[Opening MATERIAL SHOWN section]

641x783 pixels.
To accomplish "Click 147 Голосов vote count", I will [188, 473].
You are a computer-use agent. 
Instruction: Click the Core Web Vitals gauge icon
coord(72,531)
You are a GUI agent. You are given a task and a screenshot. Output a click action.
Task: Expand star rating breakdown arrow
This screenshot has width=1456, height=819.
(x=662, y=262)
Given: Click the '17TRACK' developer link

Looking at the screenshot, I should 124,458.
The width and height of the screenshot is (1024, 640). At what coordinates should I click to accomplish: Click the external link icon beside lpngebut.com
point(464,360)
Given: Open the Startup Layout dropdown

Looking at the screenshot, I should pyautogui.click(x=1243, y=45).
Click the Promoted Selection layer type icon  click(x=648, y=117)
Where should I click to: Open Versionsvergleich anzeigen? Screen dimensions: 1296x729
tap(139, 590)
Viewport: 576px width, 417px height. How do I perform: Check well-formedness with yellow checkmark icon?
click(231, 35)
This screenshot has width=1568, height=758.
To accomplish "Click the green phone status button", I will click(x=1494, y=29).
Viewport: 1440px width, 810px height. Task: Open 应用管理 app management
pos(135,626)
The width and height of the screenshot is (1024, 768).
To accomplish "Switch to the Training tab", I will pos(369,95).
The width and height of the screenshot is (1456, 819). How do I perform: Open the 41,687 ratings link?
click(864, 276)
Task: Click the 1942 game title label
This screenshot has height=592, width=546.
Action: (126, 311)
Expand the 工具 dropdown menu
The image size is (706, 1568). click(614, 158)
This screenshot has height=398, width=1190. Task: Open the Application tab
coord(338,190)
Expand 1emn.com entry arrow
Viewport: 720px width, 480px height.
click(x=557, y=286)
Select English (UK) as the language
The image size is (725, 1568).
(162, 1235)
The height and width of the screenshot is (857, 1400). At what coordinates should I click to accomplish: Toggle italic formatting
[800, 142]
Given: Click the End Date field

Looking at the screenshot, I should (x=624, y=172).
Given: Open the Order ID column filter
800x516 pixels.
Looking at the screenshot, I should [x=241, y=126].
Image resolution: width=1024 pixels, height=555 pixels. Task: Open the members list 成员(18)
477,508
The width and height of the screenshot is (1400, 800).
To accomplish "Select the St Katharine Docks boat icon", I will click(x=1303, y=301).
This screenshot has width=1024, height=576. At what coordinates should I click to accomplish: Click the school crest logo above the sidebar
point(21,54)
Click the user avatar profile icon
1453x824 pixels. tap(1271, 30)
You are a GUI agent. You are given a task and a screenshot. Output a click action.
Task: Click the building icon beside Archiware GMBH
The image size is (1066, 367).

[Closing MATERIAL SHOWN section]

→ WHAT YOU SHOULD DO:
In the lines above, find the word "will" and copy every line it occurs in.

→ ANSWER SPACE:
To accomplish "Click 147 Голосов vote count", I will [188, 473].
To accomplish "Click the green phone status button", I will click(x=1494, y=29).
To accomplish "Switch to the Training tab", I will pos(369,95).
To accomplish "Select the St Katharine Docks boat icon", I will click(x=1303, y=301).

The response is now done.